2011-06-15

Neo4j for PHP

Update 2011-09-14: I've put a lot of effort into Neo4jPHP since this post was written. It's pretty full-featured and covers almost 100% of the Neo4j REST interface. Anyone interested in playing with Neo4j from PHP should definitely check it out. I would love some feedback!

Lately, I've been playing around with the graph database Neo4j and its application to certain classes of problems. Graph databases are meant to solve problems in domains where data relationships can be multiple levels deep. For example, in a relational database, it's very easy to answer the question "Give me a list of all actors who have been in a movie with Kevin Bacon":
> desc roles;
+-------------+--------------+------+-----+---------+----------------+
| Field       | Type         | Null | Key | Default | Extra          |
+-------------+--------------+------+-----+---------+----------------+
| id          | int(11)      | NO   | PRI | NULL    | auto_increment |
| actor_name  | varchar(100) | YES  |     | NULL    |                |
| role_name   | varchar(100) | YES  |     | NULL    |                |
| movie_title | varchar(100) | YES  |     | NULL    |                |
+-------------+--------------+------+-----+---------+----------------+

> SELECT actor_name, role_name FROM roles WHERE movie_title IN (SELECT DISTINCT movie_title FROM roles WHERE actor_name='Kevin Bacon')
Excuse my use of sub-queries (re-write it to a JOIN in your head if you wish.)

But suppose you want to get the names of all the actors who have been in a movie with someone who has been in a movie with Kevin Bacon. Suddenly, you have yet another JOIN against the same table. Now add a third degree: someone who has been in a movie with someone who has been in a movie with someone who has been in a movie with Kevin Bacon. As you continue to add degrees, the query becomes increasingly unwieldy, harder to maintain, and less performant.

This is precisely the type of problem graph databases are meant to solve: finding paths between pieces of data that may be one or more relationships removed from each other.
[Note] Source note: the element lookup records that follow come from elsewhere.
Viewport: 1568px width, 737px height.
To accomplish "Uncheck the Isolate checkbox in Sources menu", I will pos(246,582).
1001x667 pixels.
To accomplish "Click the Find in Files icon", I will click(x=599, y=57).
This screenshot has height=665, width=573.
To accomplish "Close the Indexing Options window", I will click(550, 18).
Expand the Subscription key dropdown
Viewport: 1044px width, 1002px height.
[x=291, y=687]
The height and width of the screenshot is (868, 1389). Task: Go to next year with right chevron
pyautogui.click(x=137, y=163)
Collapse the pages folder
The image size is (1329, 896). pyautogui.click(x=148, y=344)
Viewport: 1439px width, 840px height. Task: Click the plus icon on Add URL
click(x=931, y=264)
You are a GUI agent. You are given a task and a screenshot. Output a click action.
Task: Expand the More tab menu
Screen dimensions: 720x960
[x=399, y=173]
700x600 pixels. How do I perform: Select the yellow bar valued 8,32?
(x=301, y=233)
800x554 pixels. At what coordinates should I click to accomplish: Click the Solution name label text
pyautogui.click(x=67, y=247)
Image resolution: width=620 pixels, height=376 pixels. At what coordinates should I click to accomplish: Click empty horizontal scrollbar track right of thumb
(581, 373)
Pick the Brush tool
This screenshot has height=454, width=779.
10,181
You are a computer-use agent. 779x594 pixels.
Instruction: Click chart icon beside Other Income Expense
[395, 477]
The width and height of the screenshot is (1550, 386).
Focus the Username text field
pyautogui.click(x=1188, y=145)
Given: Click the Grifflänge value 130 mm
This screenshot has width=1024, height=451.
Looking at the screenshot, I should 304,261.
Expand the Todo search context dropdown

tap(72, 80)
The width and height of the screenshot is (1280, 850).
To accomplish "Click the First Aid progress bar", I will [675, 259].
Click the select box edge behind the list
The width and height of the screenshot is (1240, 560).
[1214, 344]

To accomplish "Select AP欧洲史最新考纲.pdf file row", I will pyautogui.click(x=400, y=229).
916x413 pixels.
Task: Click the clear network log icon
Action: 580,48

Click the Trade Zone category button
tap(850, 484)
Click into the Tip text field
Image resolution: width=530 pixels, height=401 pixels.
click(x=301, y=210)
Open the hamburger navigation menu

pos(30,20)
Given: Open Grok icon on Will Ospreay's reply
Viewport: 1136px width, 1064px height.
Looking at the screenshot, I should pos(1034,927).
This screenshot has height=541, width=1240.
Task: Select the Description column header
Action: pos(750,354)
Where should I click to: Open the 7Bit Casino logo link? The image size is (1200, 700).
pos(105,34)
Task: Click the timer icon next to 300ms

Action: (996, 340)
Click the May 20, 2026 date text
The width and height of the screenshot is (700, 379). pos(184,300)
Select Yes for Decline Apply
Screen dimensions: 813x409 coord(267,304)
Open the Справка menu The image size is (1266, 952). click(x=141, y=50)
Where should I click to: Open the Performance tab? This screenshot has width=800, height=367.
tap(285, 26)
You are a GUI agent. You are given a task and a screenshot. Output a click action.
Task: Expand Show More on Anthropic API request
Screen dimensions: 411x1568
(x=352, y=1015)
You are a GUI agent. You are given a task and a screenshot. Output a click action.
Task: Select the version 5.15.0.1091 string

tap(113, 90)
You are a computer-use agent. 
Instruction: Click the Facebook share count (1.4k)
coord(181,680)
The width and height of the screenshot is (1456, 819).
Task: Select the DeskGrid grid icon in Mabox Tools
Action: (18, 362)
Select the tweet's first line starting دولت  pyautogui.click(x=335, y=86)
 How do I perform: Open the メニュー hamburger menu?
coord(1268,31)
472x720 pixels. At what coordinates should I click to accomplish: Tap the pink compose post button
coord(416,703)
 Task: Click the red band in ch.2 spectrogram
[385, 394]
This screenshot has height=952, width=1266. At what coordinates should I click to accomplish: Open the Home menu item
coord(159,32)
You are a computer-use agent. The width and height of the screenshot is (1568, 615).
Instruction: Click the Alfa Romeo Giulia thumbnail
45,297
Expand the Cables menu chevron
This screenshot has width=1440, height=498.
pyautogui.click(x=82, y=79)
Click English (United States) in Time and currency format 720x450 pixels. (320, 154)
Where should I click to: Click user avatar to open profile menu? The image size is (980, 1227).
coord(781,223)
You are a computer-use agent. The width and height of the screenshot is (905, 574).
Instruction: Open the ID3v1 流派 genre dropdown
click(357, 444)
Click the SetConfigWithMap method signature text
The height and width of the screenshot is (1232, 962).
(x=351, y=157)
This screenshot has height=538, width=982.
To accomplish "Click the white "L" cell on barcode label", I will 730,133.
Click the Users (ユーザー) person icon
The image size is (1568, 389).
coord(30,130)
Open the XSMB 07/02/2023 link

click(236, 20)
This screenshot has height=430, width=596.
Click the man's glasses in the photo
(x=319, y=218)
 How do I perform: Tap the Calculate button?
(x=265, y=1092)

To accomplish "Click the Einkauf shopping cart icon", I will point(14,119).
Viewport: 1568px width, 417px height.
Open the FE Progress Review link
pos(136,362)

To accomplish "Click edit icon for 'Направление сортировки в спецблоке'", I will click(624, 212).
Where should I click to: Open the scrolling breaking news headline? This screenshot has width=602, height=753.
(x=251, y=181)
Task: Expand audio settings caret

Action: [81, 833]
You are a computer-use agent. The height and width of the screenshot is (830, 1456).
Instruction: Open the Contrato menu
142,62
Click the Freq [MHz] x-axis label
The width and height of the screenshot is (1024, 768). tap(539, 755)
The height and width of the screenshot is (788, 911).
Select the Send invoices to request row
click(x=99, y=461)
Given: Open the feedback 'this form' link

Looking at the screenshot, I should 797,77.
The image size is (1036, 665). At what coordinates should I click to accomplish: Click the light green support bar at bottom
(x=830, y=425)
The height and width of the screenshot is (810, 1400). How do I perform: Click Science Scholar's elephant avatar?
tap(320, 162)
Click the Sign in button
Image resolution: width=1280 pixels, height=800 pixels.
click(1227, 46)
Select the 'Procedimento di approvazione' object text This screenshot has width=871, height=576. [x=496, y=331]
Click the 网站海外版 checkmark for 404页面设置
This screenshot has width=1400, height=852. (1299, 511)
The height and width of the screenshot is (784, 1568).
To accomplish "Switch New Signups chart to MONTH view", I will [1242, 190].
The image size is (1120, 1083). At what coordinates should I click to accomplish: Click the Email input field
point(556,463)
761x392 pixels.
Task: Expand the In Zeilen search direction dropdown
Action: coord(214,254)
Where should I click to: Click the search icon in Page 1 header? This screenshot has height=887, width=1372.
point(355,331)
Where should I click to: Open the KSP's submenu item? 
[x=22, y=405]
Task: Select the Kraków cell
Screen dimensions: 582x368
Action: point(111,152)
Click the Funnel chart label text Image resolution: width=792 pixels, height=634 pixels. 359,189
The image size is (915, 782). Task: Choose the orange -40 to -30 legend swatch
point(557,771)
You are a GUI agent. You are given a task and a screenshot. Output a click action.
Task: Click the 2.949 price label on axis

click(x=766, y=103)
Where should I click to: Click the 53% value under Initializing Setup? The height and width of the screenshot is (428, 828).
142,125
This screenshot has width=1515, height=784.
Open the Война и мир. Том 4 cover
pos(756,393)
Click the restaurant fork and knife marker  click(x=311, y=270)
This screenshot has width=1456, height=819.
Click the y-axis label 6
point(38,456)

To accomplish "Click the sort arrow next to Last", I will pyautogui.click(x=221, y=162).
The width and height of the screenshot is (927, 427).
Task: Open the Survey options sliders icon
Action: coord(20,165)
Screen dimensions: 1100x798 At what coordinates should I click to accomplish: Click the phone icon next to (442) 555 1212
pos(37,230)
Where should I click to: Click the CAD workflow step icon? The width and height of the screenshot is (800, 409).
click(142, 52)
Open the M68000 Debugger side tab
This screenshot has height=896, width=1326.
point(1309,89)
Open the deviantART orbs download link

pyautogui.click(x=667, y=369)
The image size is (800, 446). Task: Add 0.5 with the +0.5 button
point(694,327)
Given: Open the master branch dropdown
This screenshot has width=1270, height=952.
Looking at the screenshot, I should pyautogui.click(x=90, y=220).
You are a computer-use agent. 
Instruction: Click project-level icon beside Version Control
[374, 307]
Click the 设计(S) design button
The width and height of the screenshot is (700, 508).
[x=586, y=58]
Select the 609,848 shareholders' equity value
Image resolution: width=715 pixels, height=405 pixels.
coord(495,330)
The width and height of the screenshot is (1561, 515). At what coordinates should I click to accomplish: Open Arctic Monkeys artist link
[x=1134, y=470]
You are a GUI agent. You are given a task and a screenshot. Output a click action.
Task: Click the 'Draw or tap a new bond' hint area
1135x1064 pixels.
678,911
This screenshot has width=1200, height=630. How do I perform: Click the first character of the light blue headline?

They solve it very elegantly by modeling domain objects as graph nodes and edges (relationships in graph db parlance) and then traversing the graph using well-known and efficient algorithms.

The above example can be very easily modeled this way: every actor is a node, every movie is a node, and every role is a relationship going from the actor to the movie they were in:
Now it becomes very easy to find a path from a given actor to Kevin Bacon.

Neo4j is an open source graph database, with both community and enterprise licensing structures. It supports transactions and can handle billions of nodes and relationships in a single instance. It was originally built to be embedded in Java applications, and most of the documentation and examples are evidence of that. Unfortunately, there is no native PHP wrapper for talking to Neo4j.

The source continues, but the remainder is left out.